Scott was here in Bloomington this past Monday, giving an amazing talk to the largest and most enthusiastic audience I've ever seen at a university lecture; I fortunately had the chance to hang out with him both before and after his talk, and I'm still pumped up about all the artistic and technological possibilities we batted back and forth (and also with seven PhD students from Computer Science, over dinner!). (Scott was also kind enough to link on his blog to my earlier post on Understanding Comics and Zot, and I'd like hereby to thank him for both that and for his visit.)
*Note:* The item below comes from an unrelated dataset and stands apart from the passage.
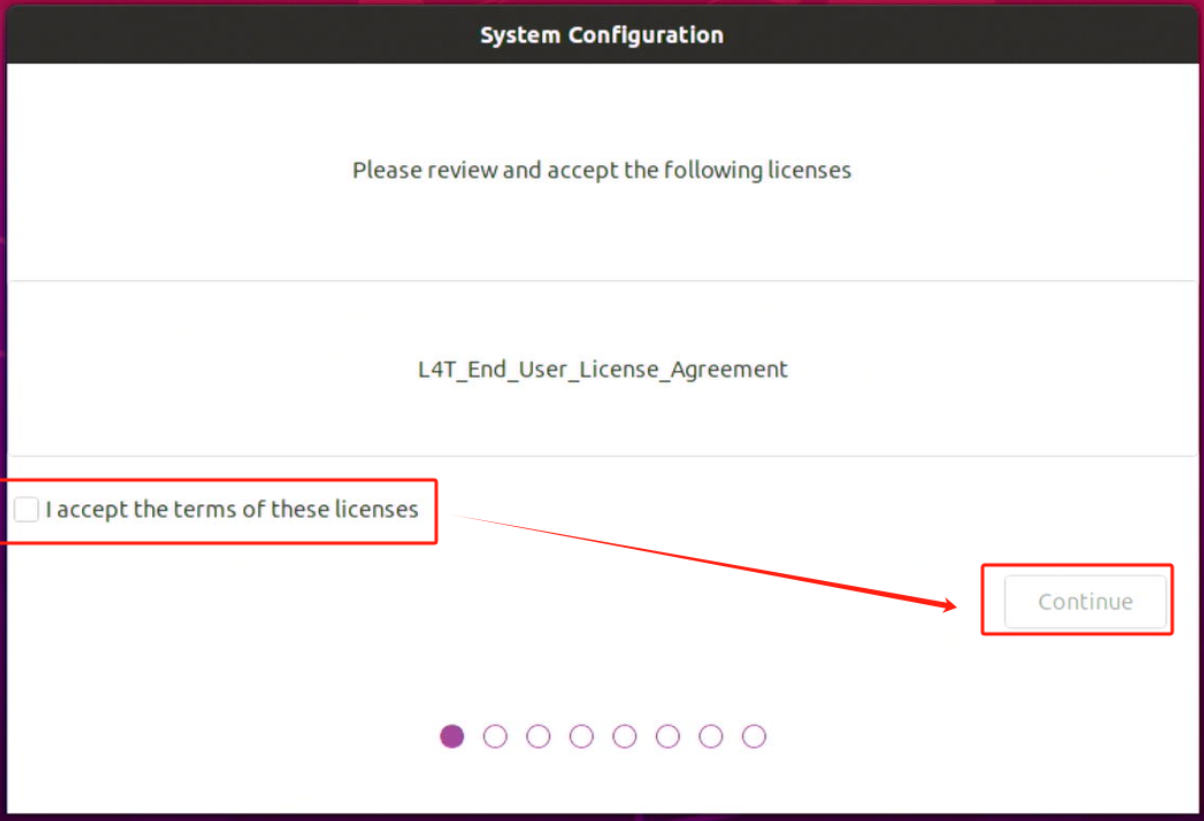Click the separator line below the license name
The image size is (1204, 821).
(602, 456)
Anyway, since that post, I have kept going back to Understanding Comics, and realizing more and more not only how extensive is the presence of abstraction in its overall argument, but also how UC itself opens up a space for the possibility, and reception, of abstract comics. To begin with, notice that McCloud's definition of comics says nothing about narrative or figuration:



Secondly, after discussing "iconic abstraction," the simplification inherent in cartooning that may reduce figures to very simple shapes which nevertheless still have meaning (this is something that I also mentioned, probably remembering this passage from UC, in the introduction to the anthology), McCloud goes on to mention the more traditional sense of "abstraction," the one we largely use here:



To talk about "ink on paper" is to talk about the dissolution of diegesis, of representation; and that "it means what it is" seems to me to echo (unconsciously?) Frank Stella's "You see what you see." This, then, completely opens the possibility of abstract comics, which can occupy the top of McCloud triangular schema:



Now, as you will notice, once McCloud begins to fill up his triangle with examples, he actually does not have any that go all the way up to (non-iconic) abstraction. The highest-placed example in his schema is "Mary Fleener at her most abstract," but that is still fully iconic abstraction:



So, in a way, McCloud functions here like a nuclear physicist positing the theoretical possibility of a particle--or, in this case, a genre, a kind of comic--even before having any empirical proof of its existence. (I should add here that the anthology does contain some examples of pre-1994 fully abstract and non-iconic sequential art, but most of them had not been published at the time--such as McDonnell's, Badger's, or Joly's--or come from other media, such as painting or graphic design; given my expanded definition of abstract comics, I also included earlier work by Crumb or Zenick that does include representative elements, but clearly that's not what McCloud is talking about here.)

Abstraction, once you look for it, is present everywhere in UC, as is the possibility of its being used for sequential-art purposes. Here are two example McCloud gives of non-sequitur panel-to-panel transitions:





(Come to think of it, it would be interesting to try such hybrid, figurative-to abstract-to-figurative comics.)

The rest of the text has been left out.